Requirement A:
Starting at the line of the rows that contains "1953x804 pixels. How" and going through the end of the rows, can you give those lines again with "shield" swapped for "star" and nothing else changed? Leave the pictures out of your answer.

Excerpt to read:
Gulshan Abbas, 60, a retired doctor, was taken away from her Urumqi, Xinjiang, apartment in 2018, just days after her U.S. citizen sister, Rushan, criticized China’s abuses of the Uyghurs at the Hudson Institute, a Washington, D.C., think tank.

Dr. Abbas is one of a significant number of Uyghurs persecuted due to their American relatives’ advocacy or reporting on the Uyghur genocide. She is a “political prisoner by proxy,” Louisa Greve, Global Advocacy Director for the Uyghur Human Rights Project, told me, because Gulshan was punished for her sister’s exercise of free speech in the United States. Rushan’s advocacy for Gulshan is told in the film, In Search of My Sister.

Since 2014, Chinese President Xi Jinping has directed ferocious repression of the Uyghurs that the United States has determined constitutes an ongoing genocide. Dr. Abbas is one of an estimated 2 million Uyghurs imprisoned in internment camps set in the far northwest region of Xinjiang. Uyghurs are Turkic Muslims long persecuted under Chinese Communist Party rule, which began when People’s Liberation Army troops took over the region in 1949.

Two years after Gulshan’s disappearance, Rushan learned her sister was sentenced to 20 years for “terrorism,” a charge Beijing uses routinely and arbitrarily against Uyghurs of all ages and walks of life without any basis in fact. Not only does Gulshan have no connection to terrorism, “she was never engaged in activism or politics,” Rushan says. “She wasn’t even interested.”

[Word and element pointing entries]
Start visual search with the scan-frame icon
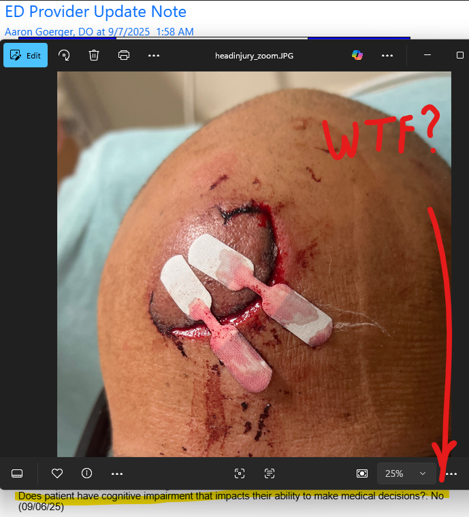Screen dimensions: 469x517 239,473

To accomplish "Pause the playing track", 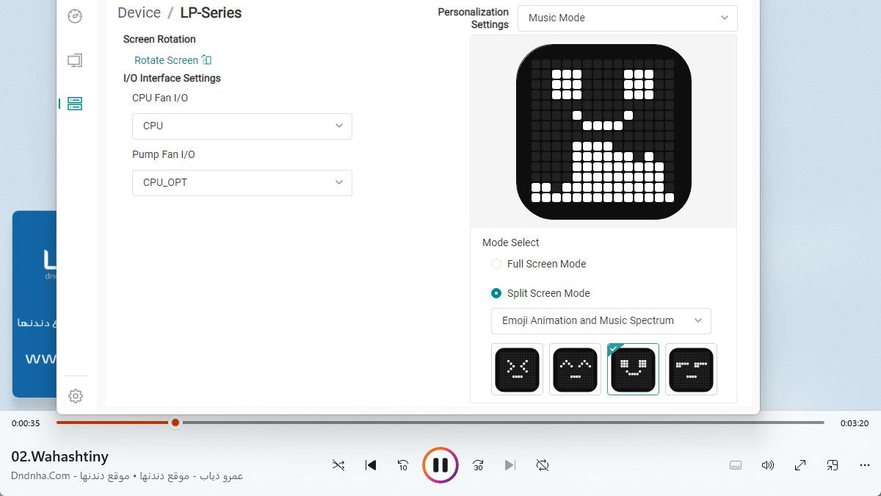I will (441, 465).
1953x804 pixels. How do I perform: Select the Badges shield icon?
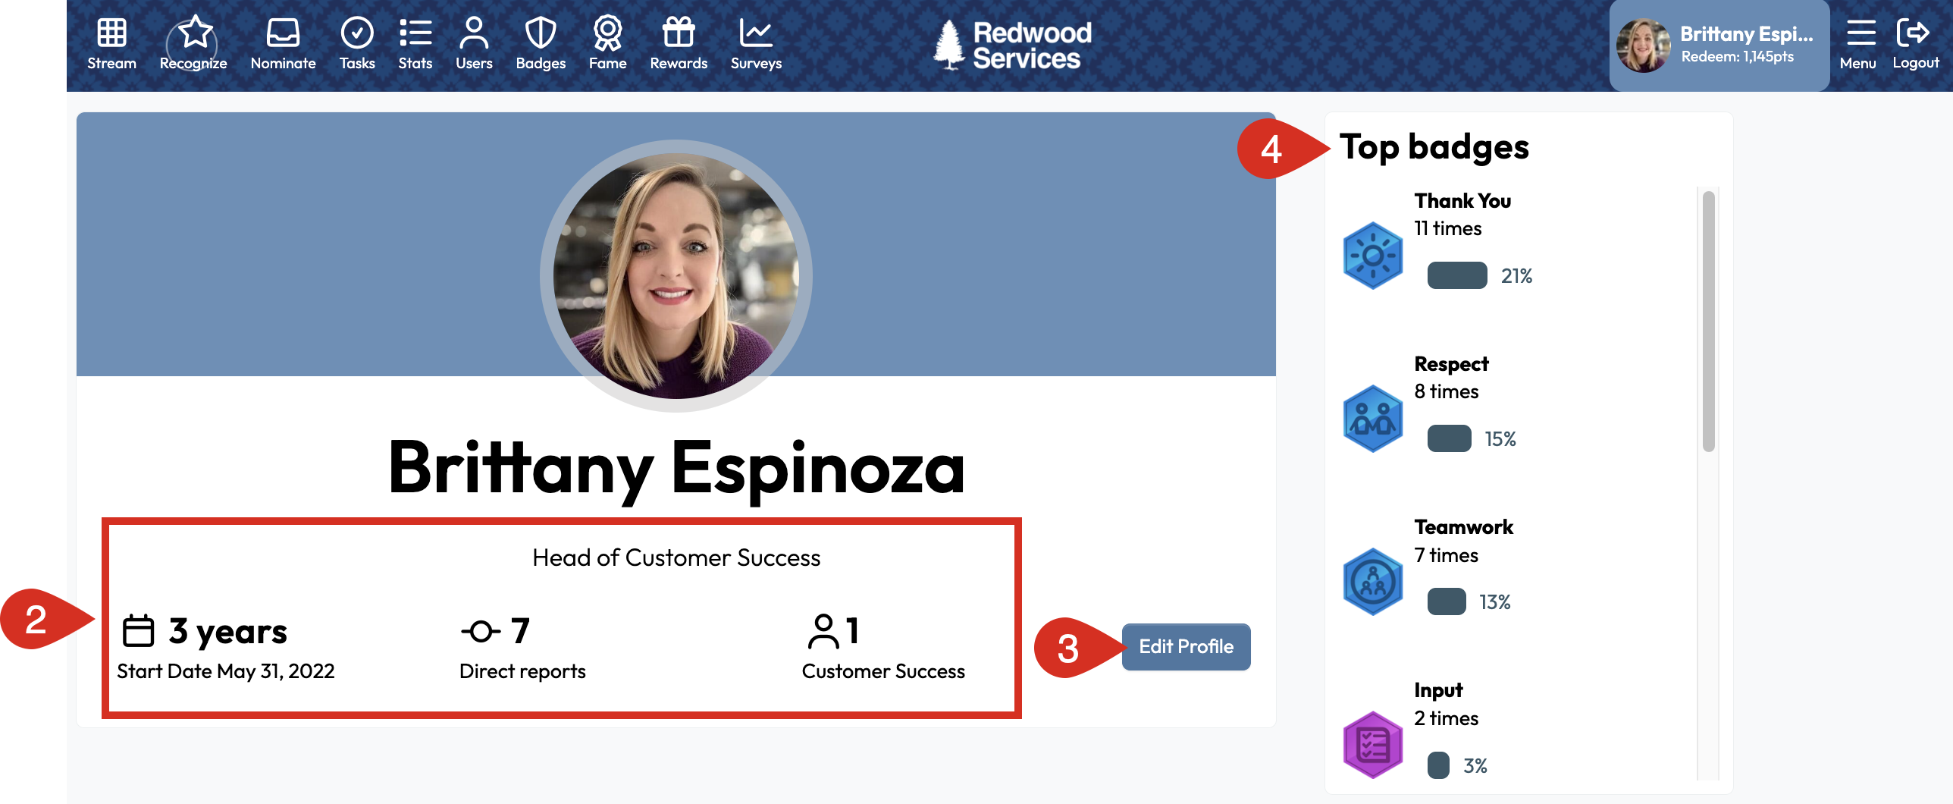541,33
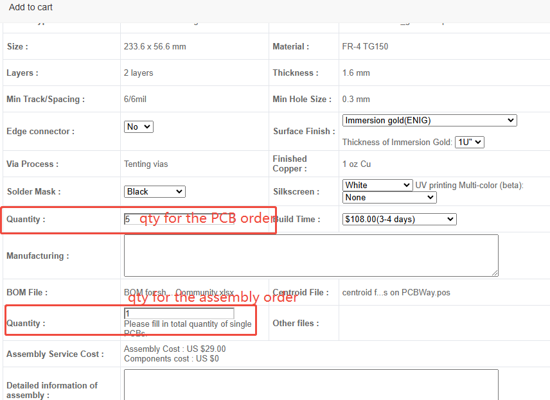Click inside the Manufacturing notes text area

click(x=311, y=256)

Requirement B:
Can you carry the account of Gulshan Abbas's imprisonment forward, picking up from the point where it stops?

Final result A:
1953x804 pixels. How do I perform: Select the Badges star icon?
541,33
Click inside the Manufacturing notes text area

click(x=311, y=256)

Final result B:
Initially, Chinese officials denied the camps existed. But soon, evidence emerged in document  leaks, satellite images, and procurement and construction bids found online. The party pivoted, claiming the camps provide vocational and Chinese language training. Rushan scoffs at this, noting her sister is fluent in Mandarin Chinese, not to mention a trained physician. And the estimate of 2 million in the camps may be low. A U.S. government official suggested it might be “closer to 3 million” in 2019.

Scant information about Gulshan has reached her family, but accounts by inmates paint a horrifying picture of life in the camps. Gulbahar Haitiwaji, a Uyghur French citizen, was lured back to China from Paris on a pretext of having to sign pension documents and was subsequently arrested. Her book, How I Survived a Chinese “Re-education” Camp, describes degrading conditions, political indoctrination, torture, sterilization of women, and deaths in custody. Haitiwaji was sentenced to seven years after a “trial” which focused on her foreign ties. Her trial was held alongside other Uyghurs who were being prosecuted merely for calling a brother or sister abroad. Uyghurs can be detained for long and list of arbitrary activities including, for example, merely knowing someone who has traveled abroad, abstaining from alcohol and cigarettes, or having too many children. Haitiwaji was ultimately freed and deported thanks to the efforts of her family in France.

While life in the camps is horrific, one shouldn’t overlook the extreme regimentation imposed on Uighurs throughout Xinjiang, Greve of the Uyghur Human Rights Project cautioned. This includes intrusive surveillance, mandatory work supplemented with indoctrination for “those who resist being ‘alleviated’ from their ‘poverty,’” and even more disturbing policies. Radio Free Asia has documented the “Pair Up and Become a Family” program, which assigns male Chinese officials to homes where men have been taken to prison. In some cases, the officials sleep in the same bed as the residents. In retaliation for its reporting, relatives of reporters from Radio Free Asia’s Uyghur language service been imprisoned.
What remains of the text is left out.